** Opening Document text block **
High School, Community College and Adult Education Educators are invited to attend our November TeacherTECH Science Series
focused on
curriculum design for introductory computer science.
Monday, November 16, 2009
4:30pm- 6:30pm
San Diego Supercomputer Center
Training Room 279
University of California, San Diego
Workshop Description
Your genome contains the blueprint to the complexity of who you are and what you do, and yet it only occupies 3 gigabytes of data. While this is too much information for you to capture in our mind, its nothing for a computer. Today scientific computing has a wide range of uses. From molecular simulations for drug discovery, to data collection and sorting for experimental analysis, software continues to become an essential part of the discovery process. Java technology is very often the language of choice for distributing, analyzing and visualizing scientific data. The National Center for Biotechnology Information (NCBI), the worldwide hub for biological data, uses Java extensively for curating and distributing public resources like the human genome project and over 1.5 million scientific publications.
** Closing Document text block **
** Opening Data supplied block **
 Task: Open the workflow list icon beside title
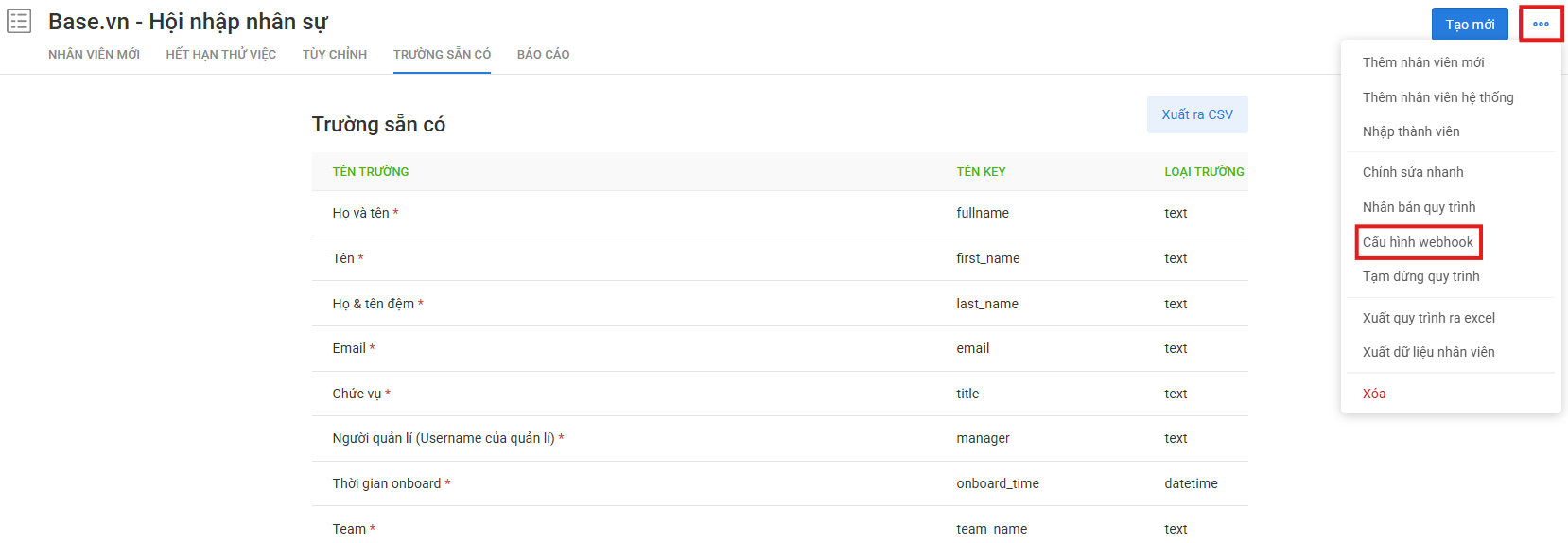coord(19,21)
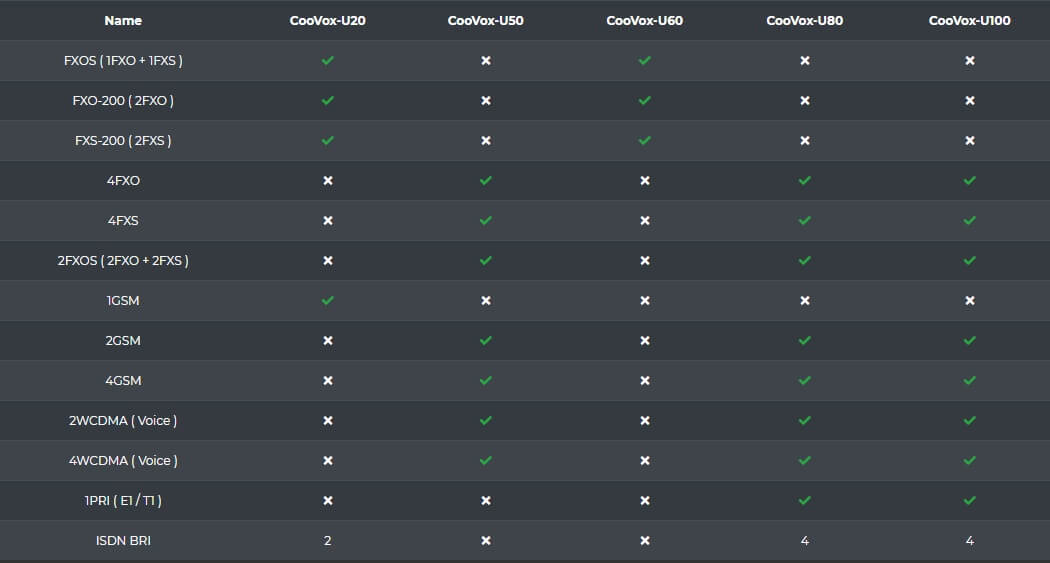1050x563 pixels.
Task: Click the CooVox-U20 column header
Action: pyautogui.click(x=328, y=20)
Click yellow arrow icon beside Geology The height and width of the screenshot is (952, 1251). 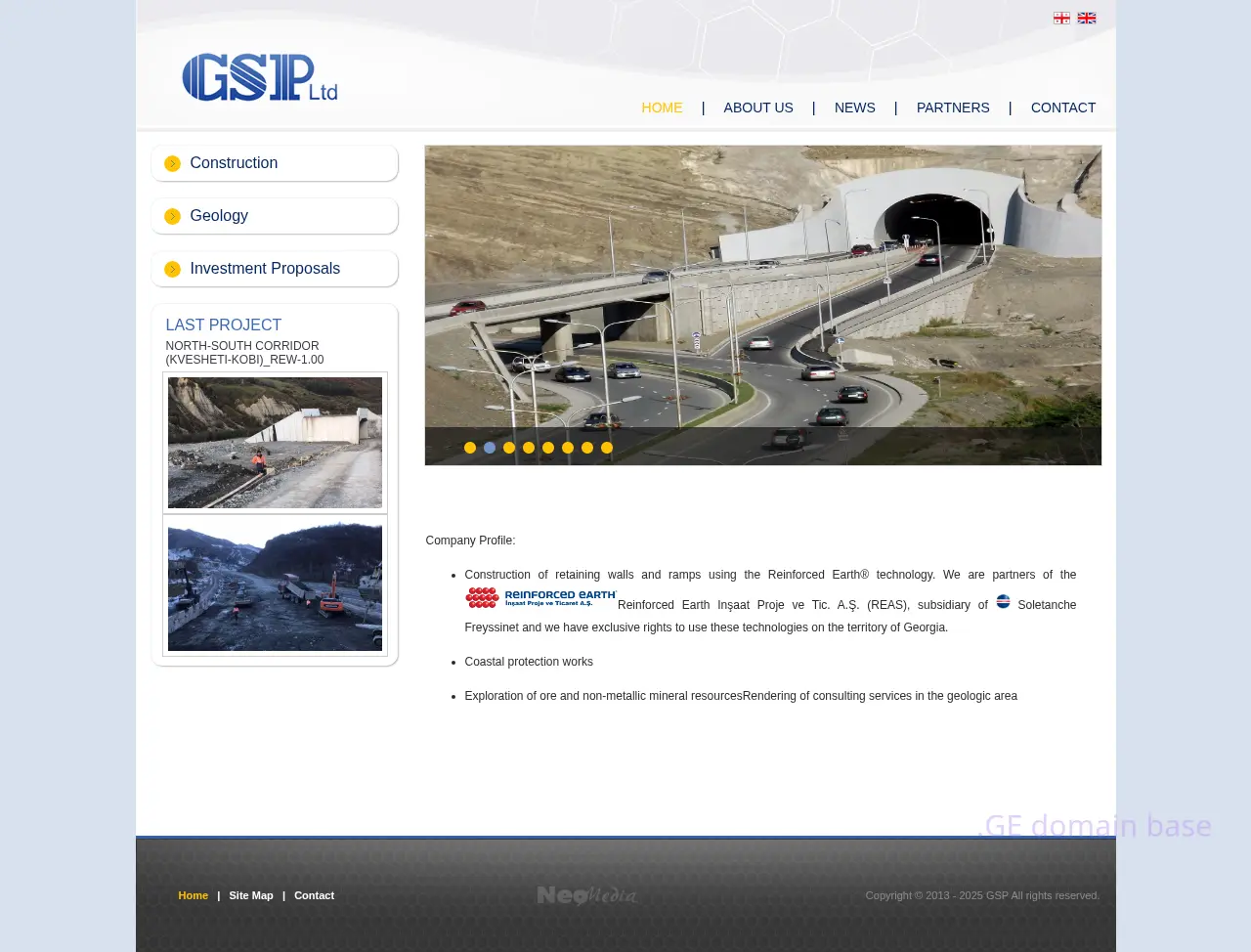click(x=172, y=216)
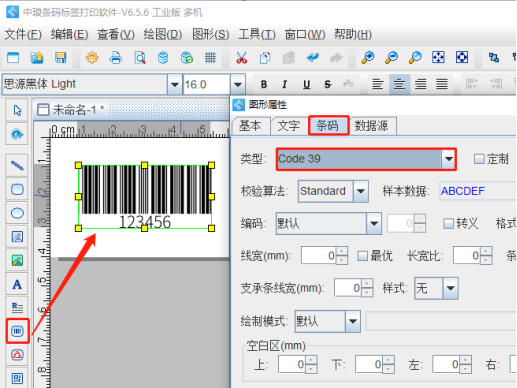Select the ellipse drawing tool

pos(17,213)
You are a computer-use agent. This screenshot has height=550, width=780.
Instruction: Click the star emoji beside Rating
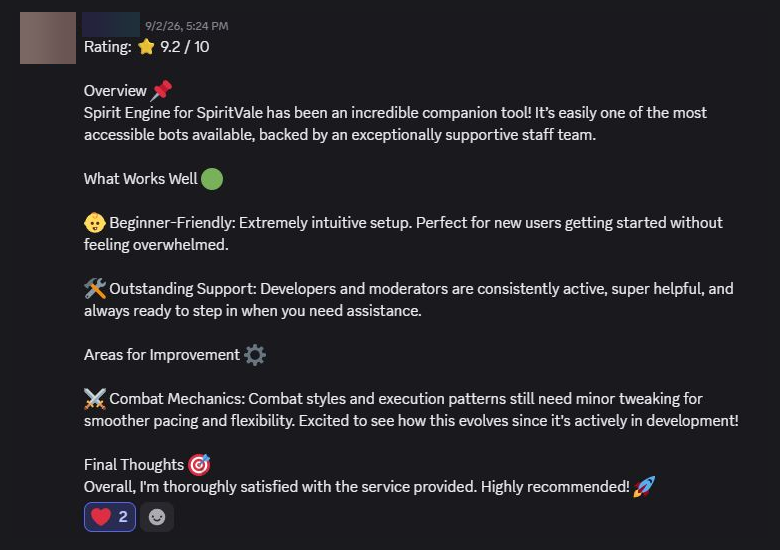[146, 47]
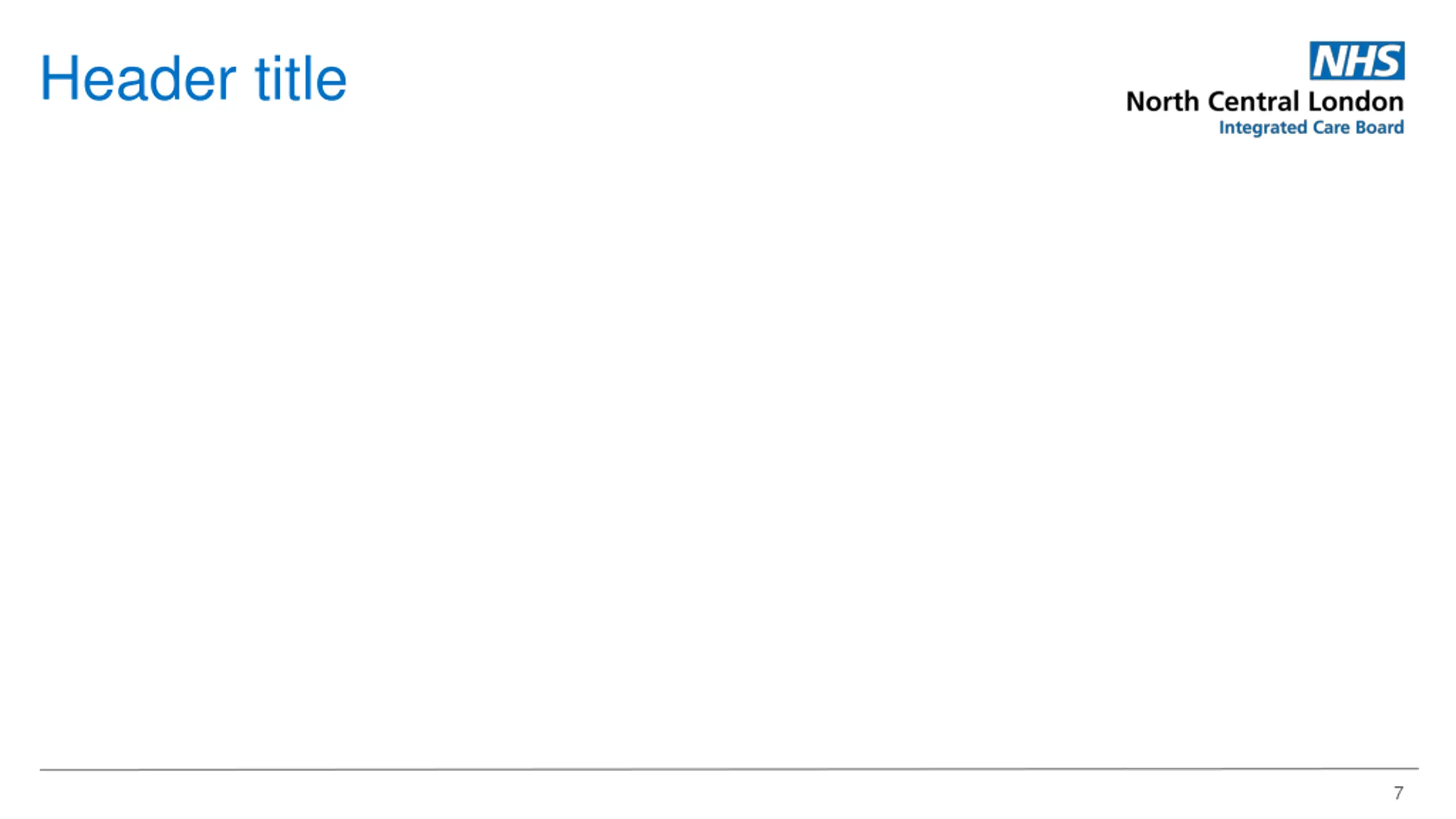This screenshot has width=1456, height=819.
Task: Click the letter H in NHS logo
Action: tap(1359, 61)
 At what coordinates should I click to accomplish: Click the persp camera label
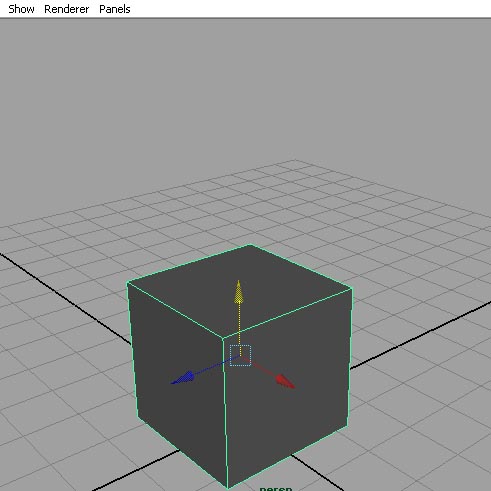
** Closing Data supplied block **
*Things to do:*
1. Rewrite the paragraph of the workshop announcement that begins "Your genome contains the blueprint" as a short bulleted list that keeps its main facts.
2. From the workshop announcement, extract the stretch from "High School, Community" through "introductory computer science.".

*Numbered responses:*
1.
- A person's genome holds the blueprint for who they are and what they do, yet it takes up only 3 gigabytes of data.
- That is too much for a human mind to take in but trivial for a computer.
- Scientific computing now has many uses, from molecular simulations for drug discovery to data collection and sorting for experimental analysis.
- Software is becoming an essential part of the discovery process.
- Java is often the language of choice for distributing, analyzing and visualizing scientific data.
- The National Center for Biotechnology Information (NCBI), the worldwide hub for biological data, uses Java extensively to curate and distribute public resources such as the human genome project and over 1.5 million scientific publications.

2.
High School, Community College and Adult Education Educators are invited to attend our November TeacherTECH Science Series
focused on
curriculum design for introductory computer science.